───── Stored data ─────

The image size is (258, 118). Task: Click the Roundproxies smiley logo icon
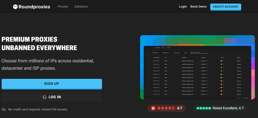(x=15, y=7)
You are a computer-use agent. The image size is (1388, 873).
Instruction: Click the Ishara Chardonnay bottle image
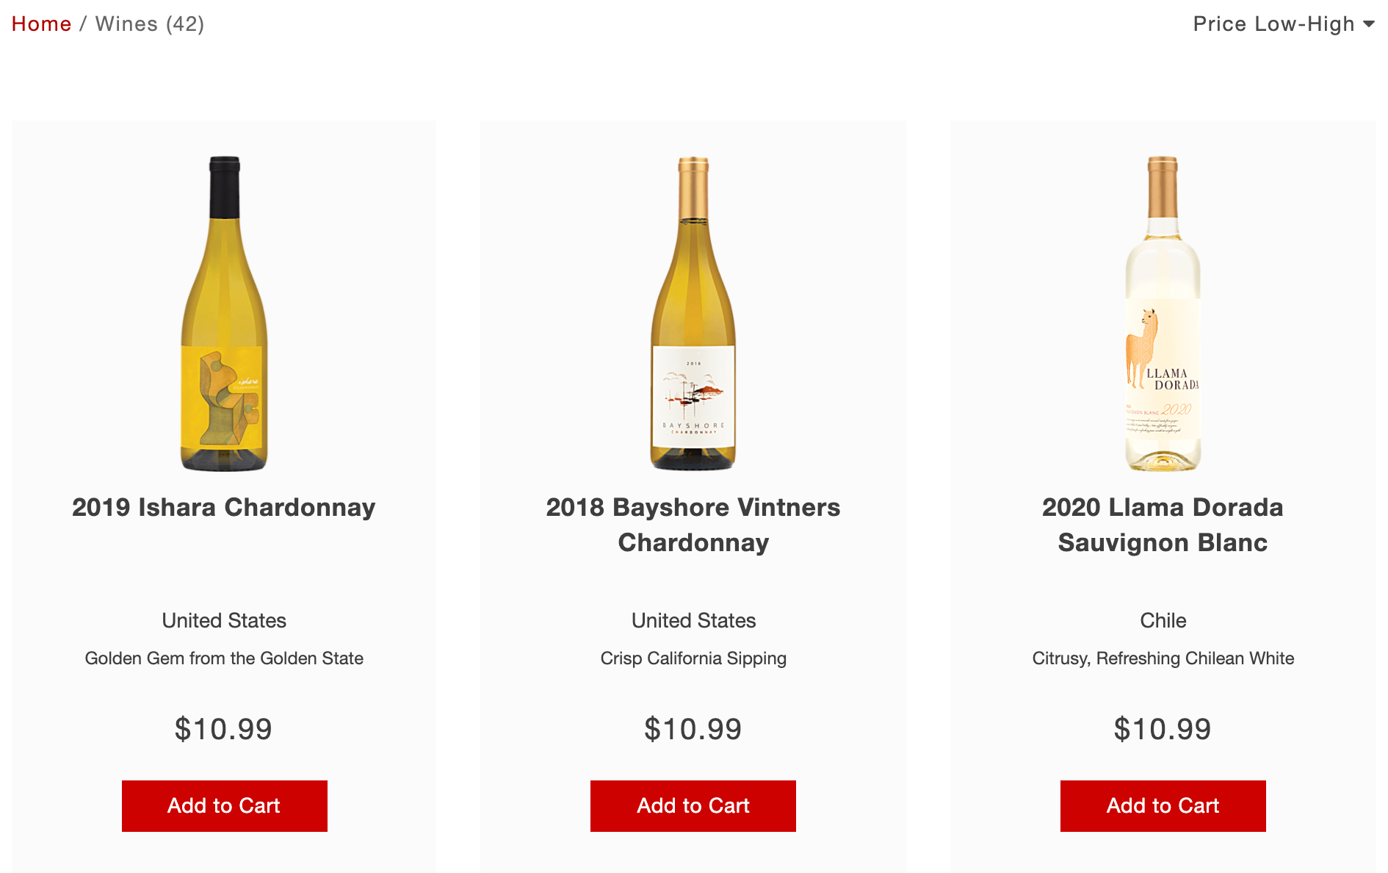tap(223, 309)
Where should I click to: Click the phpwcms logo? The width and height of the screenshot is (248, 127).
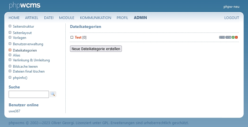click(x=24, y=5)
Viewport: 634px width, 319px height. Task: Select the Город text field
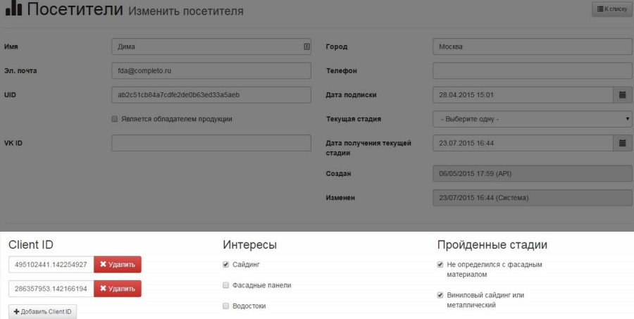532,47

─────

* [What the task requires]:
All that the answer may contain is the exact text of the lines from the one with "Where should I" through the last line of the material, pictures excluded.

* [Task solution]:
Where should I click to: Click the phpwcms logo? The width and height of the screenshot is (248, 127).
click(x=24, y=5)
Viewport: 634px width, 319px height. Task: Select the Город text field
532,47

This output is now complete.